やること.
すべてのエントリで「Viewport」を「Window」に更新し、ほかは一切変えずに各行をもう一度書く。

==== 課題の資料

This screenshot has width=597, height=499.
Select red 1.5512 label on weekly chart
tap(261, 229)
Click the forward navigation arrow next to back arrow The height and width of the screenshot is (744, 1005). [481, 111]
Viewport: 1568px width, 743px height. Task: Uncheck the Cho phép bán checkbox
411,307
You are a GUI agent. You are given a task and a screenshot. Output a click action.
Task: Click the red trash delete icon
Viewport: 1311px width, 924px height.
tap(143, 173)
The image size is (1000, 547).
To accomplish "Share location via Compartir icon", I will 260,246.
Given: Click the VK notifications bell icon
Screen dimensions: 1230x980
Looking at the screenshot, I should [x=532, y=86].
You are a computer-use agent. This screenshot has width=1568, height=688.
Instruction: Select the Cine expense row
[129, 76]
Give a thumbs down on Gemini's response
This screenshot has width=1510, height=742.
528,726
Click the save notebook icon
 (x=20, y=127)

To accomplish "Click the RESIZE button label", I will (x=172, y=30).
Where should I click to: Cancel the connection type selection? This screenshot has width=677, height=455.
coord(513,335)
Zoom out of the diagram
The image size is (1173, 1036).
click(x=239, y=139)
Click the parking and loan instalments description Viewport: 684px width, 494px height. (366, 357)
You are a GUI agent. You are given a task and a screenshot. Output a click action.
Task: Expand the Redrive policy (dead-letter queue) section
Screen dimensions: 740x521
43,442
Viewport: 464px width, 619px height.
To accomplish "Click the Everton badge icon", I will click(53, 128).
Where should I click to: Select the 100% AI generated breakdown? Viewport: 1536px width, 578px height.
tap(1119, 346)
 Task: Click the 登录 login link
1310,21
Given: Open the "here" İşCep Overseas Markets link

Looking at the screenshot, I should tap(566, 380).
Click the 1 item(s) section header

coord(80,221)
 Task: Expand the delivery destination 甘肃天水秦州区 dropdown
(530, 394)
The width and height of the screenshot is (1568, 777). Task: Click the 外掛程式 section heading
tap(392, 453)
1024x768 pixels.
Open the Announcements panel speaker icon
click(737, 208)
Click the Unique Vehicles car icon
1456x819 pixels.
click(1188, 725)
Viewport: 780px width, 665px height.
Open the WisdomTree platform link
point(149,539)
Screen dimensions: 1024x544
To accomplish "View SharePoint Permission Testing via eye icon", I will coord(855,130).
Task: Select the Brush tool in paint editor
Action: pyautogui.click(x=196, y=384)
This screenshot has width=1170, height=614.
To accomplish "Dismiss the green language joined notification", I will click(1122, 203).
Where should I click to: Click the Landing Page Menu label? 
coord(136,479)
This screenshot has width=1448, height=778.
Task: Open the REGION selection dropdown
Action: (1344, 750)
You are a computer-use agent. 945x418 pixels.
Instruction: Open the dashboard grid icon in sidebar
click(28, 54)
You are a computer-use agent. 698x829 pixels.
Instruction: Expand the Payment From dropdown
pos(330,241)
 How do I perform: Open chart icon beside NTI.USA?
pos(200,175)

========

解答.
This screenshot has width=597, height=499.
Select red 1.5512 label on weekly chart
tap(261, 229)
Click the forward navigation arrow next to back arrow The height and width of the screenshot is (744, 1005). [481, 111]
Window: 1568px width, 743px height. Task: Uncheck the Cho phép bán checkbox
411,307
You are a GUI agent. You are given a task and a screenshot. Output a click action.
Task: Click the red trash delete icon
Window: 1311px width, 924px height.
tap(143, 173)
The image size is (1000, 547).
To accomplish "Share location via Compartir icon", I will 260,246.
Given: Click the VK notifications bell icon
Screen dimensions: 1230x980
Looking at the screenshot, I should [x=532, y=86].
You are a computer-use agent. This screenshot has width=1568, height=688.
Instruction: Select the Cine expense row
[129, 76]
Give a thumbs down on Gemini's response
This screenshot has width=1510, height=742.
528,726
Click the save notebook icon
 (x=20, y=127)

To accomplish "Click the RESIZE button label", I will (x=172, y=30).
Where should I click to: Cancel the connection type selection? This screenshot has width=677, height=455.
coord(513,335)
Zoom out of the diagram
The image size is (1173, 1036).
click(x=239, y=139)
Click the parking and loan instalments description Window: 684px width, 494px height. (366, 357)
You are a GUI agent. You are given a task and a screenshot. Output a click action.
Task: Expand the Redrive policy (dead-letter queue) section
Screen dimensions: 740x521
43,442
Window: 464px width, 619px height.
To accomplish "Click the Everton badge icon", I will click(53, 128).
Where should I click to: Select the 100% AI generated breakdown? Window: 1536px width, 578px height.
tap(1119, 346)
 Task: Click the 登录 login link
1310,21
Given: Open the "here" İşCep Overseas Markets link

Looking at the screenshot, I should tap(566, 380).
Click the 1 item(s) section header

coord(80,221)
 Task: Expand the delivery destination 甘肃天水秦州区 dropdown
(530, 394)
The width and height of the screenshot is (1568, 777). Task: Click the 外掛程式 section heading
tap(392, 453)
1024x768 pixels.
Open the Announcements panel speaker icon
click(737, 208)
Click the Unique Vehicles car icon
1456x819 pixels.
click(1188, 725)
Window: 780px width, 665px height.
Open the WisdomTree platform link
point(149,539)
Screen dimensions: 1024x544
To accomplish "View SharePoint Permission Testing via eye icon", I will coord(855,130).
Task: Select the Brush tool in paint editor
Action: pyautogui.click(x=196, y=384)
This screenshot has width=1170, height=614.
To accomplish "Dismiss the green language joined notification", I will click(1122, 203).
Where should I click to: Click the Landing Page Menu label? 
coord(136,479)
This screenshot has width=1448, height=778.
Task: Open the REGION selection dropdown
Action: (1344, 750)
You are a computer-use agent. 945x418 pixels.
Instruction: Open the dashboard grid icon in sidebar
click(28, 54)
You are a computer-use agent. 698x829 pixels.
Instruction: Expand the Payment From dropdown
pos(330,241)
 How do I perform: Open chart icon beside NTI.USA?
pos(200,175)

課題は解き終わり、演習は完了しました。